Throughout the week, black and brown Republicans spoke about how frustrated they were to see the party going backward in time. Efforts to bring communities of color into the party, after all, had been a major initiative of Karl Rove and RNC Chair (and former Harvard Law classmate of Obama) Ken Mehlman. In 2004, 44% of Hispanics and 11% of African Americans voted for Dubya.

Yet since the retirement of J.C. Watts, the Republicans have had no prominent national elected African American. Their delegate total this year is the lowest in 40 years.

And although McCain has been well-respected in the Hispanic community for his stance on immigration reform, over two-thirds are expected to vote for Obama.

Michael Steele–who had won the support of Russell Simmons in his failed 2006 bid for the Senate–was candid in interviews this week. The lack of outreach is a recipe for disaster.

Ask the 20-year old white mayor of Muskogee, Oklahoma, John Hammons–where Hammons says, per Merle Haggard, they still fly the American flag and respect the college dean.

He was 13 when 9/11 happened, and it became one of the formative events of his young life. But he calls himself not a “neoconservative” but a “new conservative”, distinguishing himself from older culture-war Republicans.

His generation, he says, views the nation and the world differently. He says his best friends are Vietnamese and Dominican, Buddhist and non-Christian. His town is now only 61% white. And as a young person, he too has been moved by the historic nature of Obama’s candidacy, even though he’s a solid McCain Republican.

“We’re letting go of some of those irrational fears that we have,” he says. “When you do something from fear, you regret it.”

John McCain asked the Xcel Center crowd to stand up and fight with him. He flipped an Obama line like jiujitsu, saying, “Let me offer an advance warning to the old, big spending, do nothing, me-first country-second Warshington crowd: change is coming.”

But in the Grand Ole Party, it may be that change is not coming fast enough.

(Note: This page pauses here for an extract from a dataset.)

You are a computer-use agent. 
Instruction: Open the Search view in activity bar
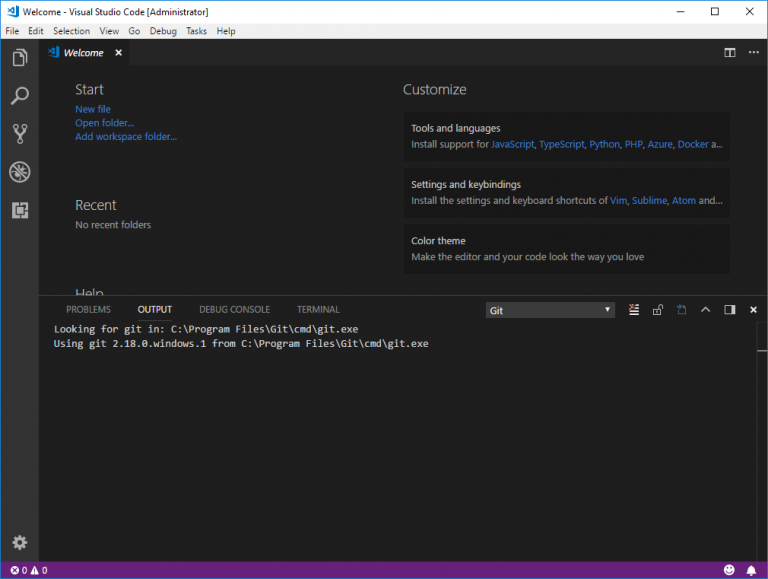pyautogui.click(x=19, y=96)
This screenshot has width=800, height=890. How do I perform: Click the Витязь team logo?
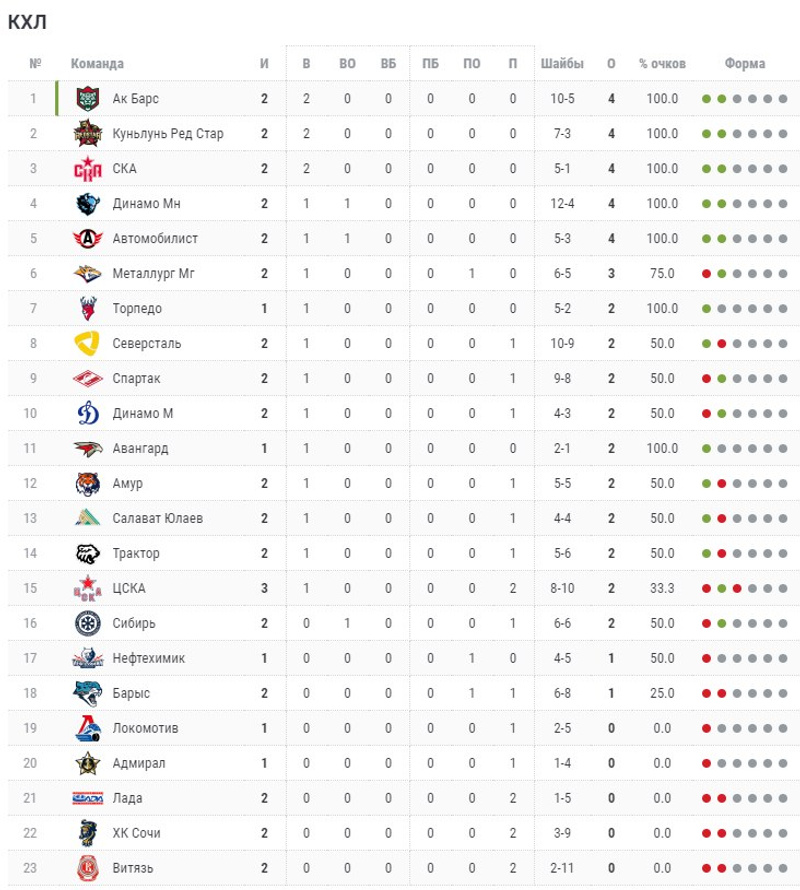(88, 868)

posted by @ 6:22 am | 2 Comments

2 Responses to “ :: Day 4: The C-Word”

  1. momo says:

    Thank you for your posts of the last several days. I live in the Twin Cities and have been following the blow-by-blow coverage, such as it is, through both mainstream media and citizen journalist efforts. I appreciate the synthesis your posts offer. A lot of the young people who identify themselves as conservatives were over at the Ron Paul event. I wonder if the republicans expect their mobilization of the culture wars base to make up for their loss of these younger voters?

  2. Zentronix says:

    Thanks for reading! I was wondering the exact same thing last night. I’m working on a larger piece for Vibe’s November issue that gets at a lot of this, and tries to put historical context on it all. So I appreciate yours and everyone else’s comments–keeps me going when I’m having stuff like computer meltdowns at deadline time!–and hope to pay it forward with future work.